begin

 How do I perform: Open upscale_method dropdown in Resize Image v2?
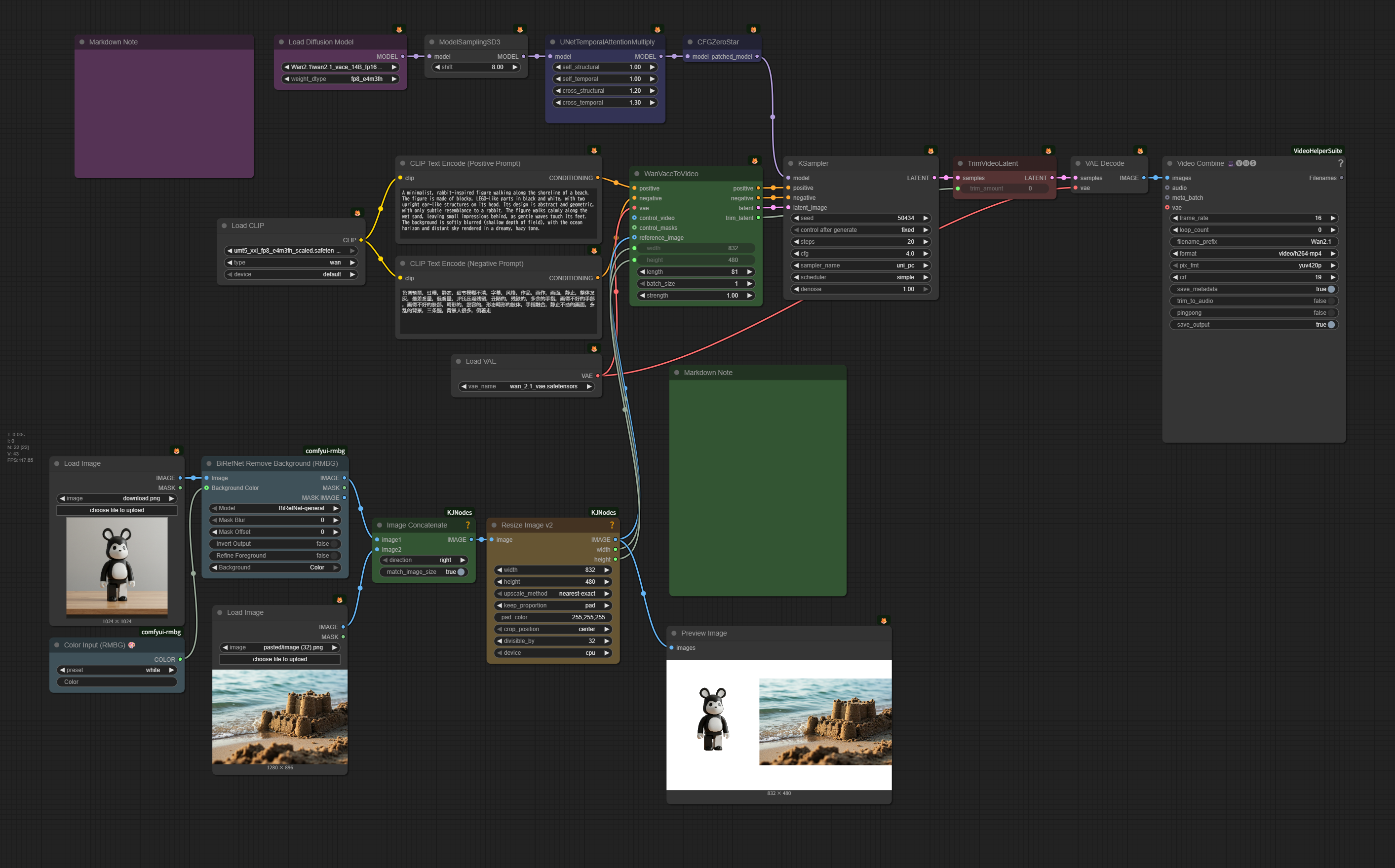click(552, 594)
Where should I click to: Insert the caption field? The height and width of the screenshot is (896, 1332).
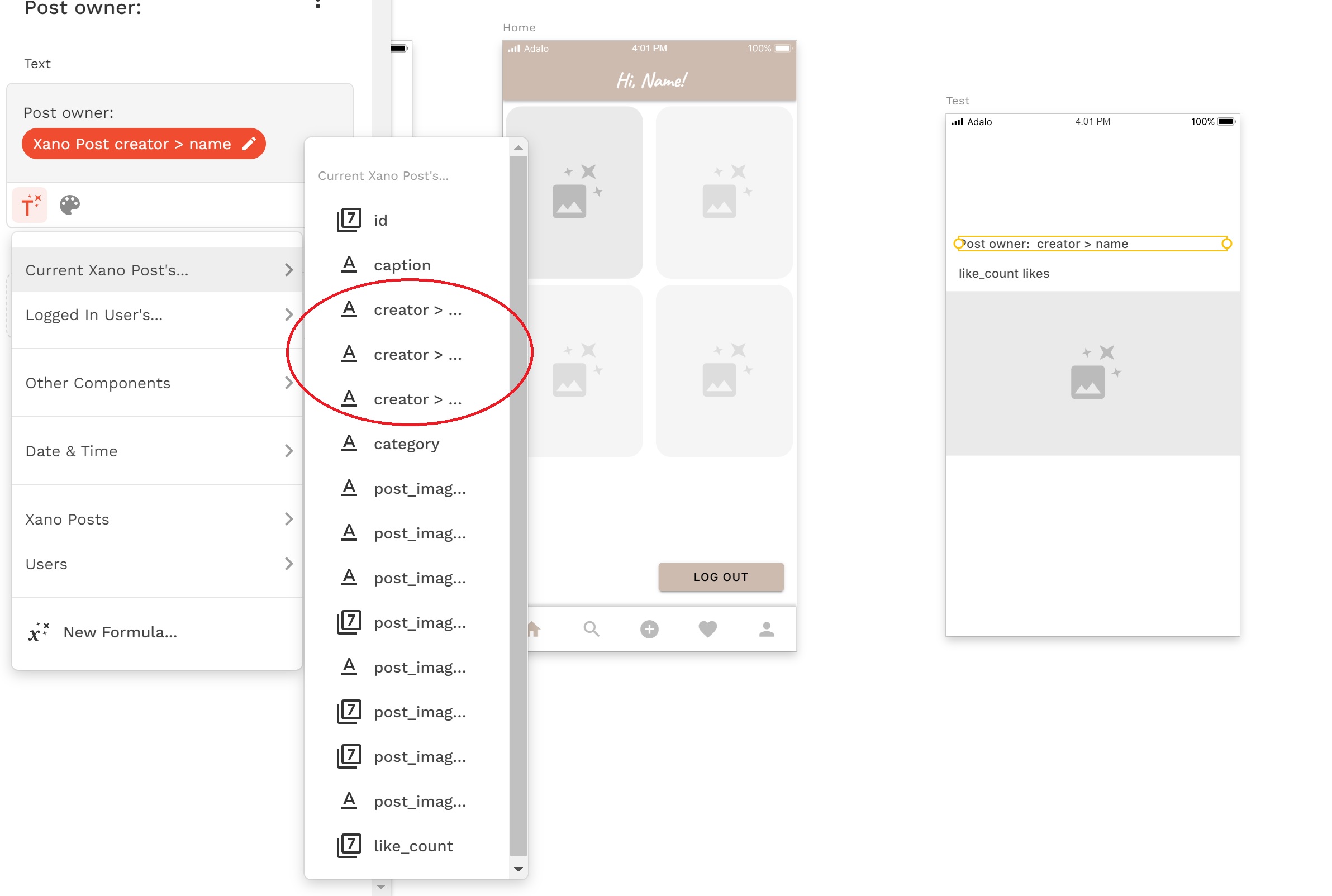[x=402, y=264]
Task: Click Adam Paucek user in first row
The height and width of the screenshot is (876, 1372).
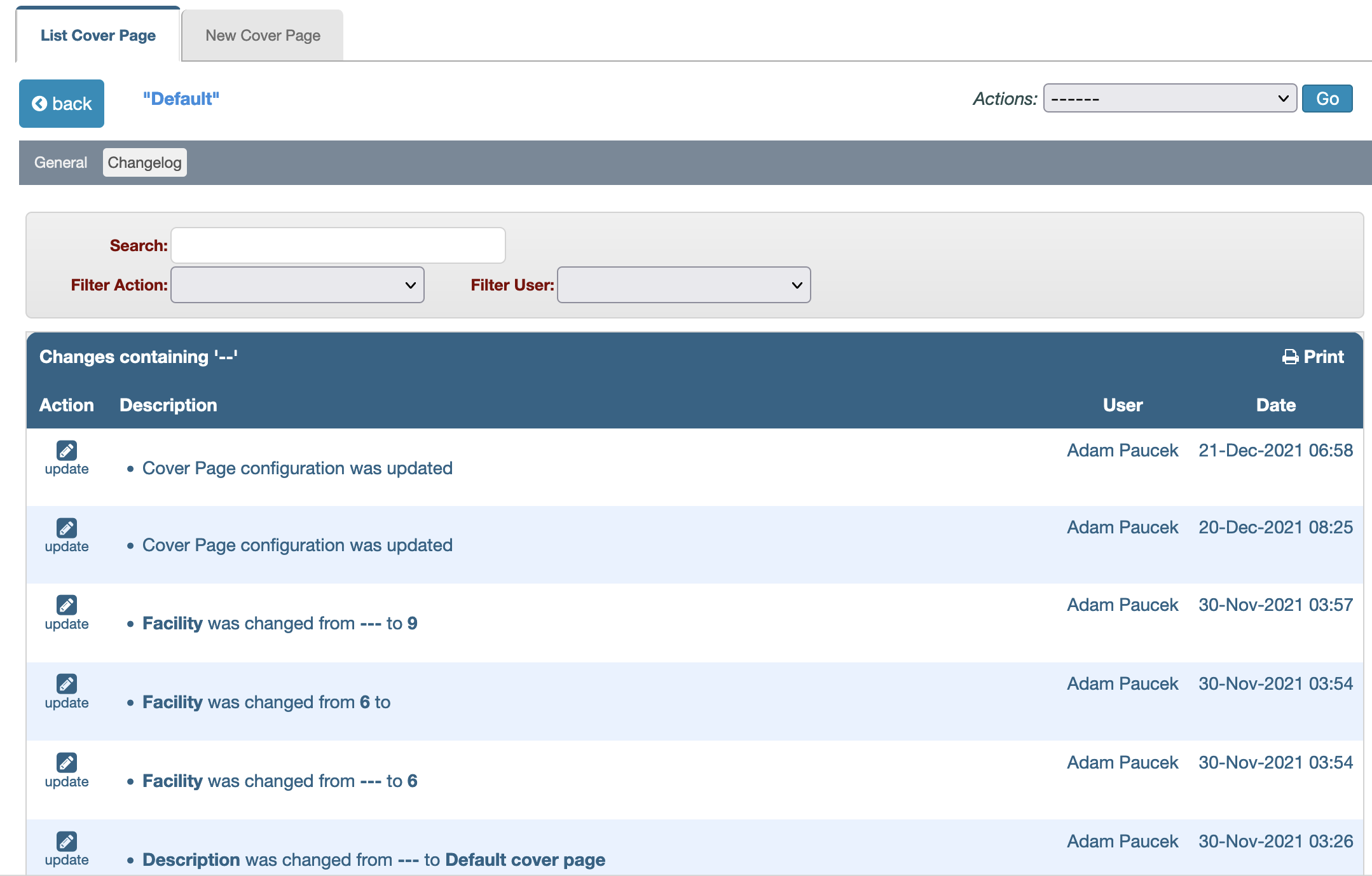Action: tap(1122, 451)
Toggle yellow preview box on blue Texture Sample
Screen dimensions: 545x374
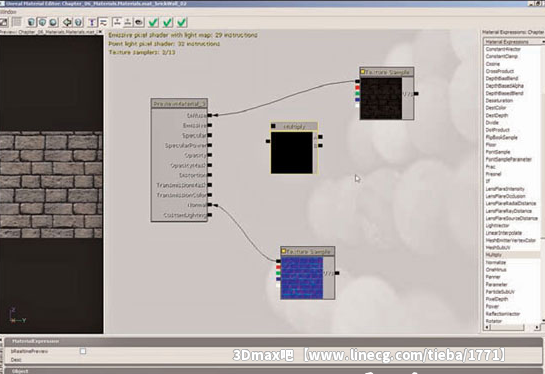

end

### [Goal]
Rewrite the records above with "screenshot" replaced by "image" everywhere, changing nothing else and leaving out the pictures.

### [Written solution]
 How do I perform: Open upscale_method dropdown in Resize Image v2?
click(552, 594)
Where should I click to: Insert the caption field? The height and width of the image is (896, 1332).
[x=402, y=264]
Task: Click Adam Paucek user in first row
The height and width of the image is (876, 1372).
Action: tap(1122, 451)
Toggle yellow preview box on blue Texture Sample
Screen dimensions: 545x374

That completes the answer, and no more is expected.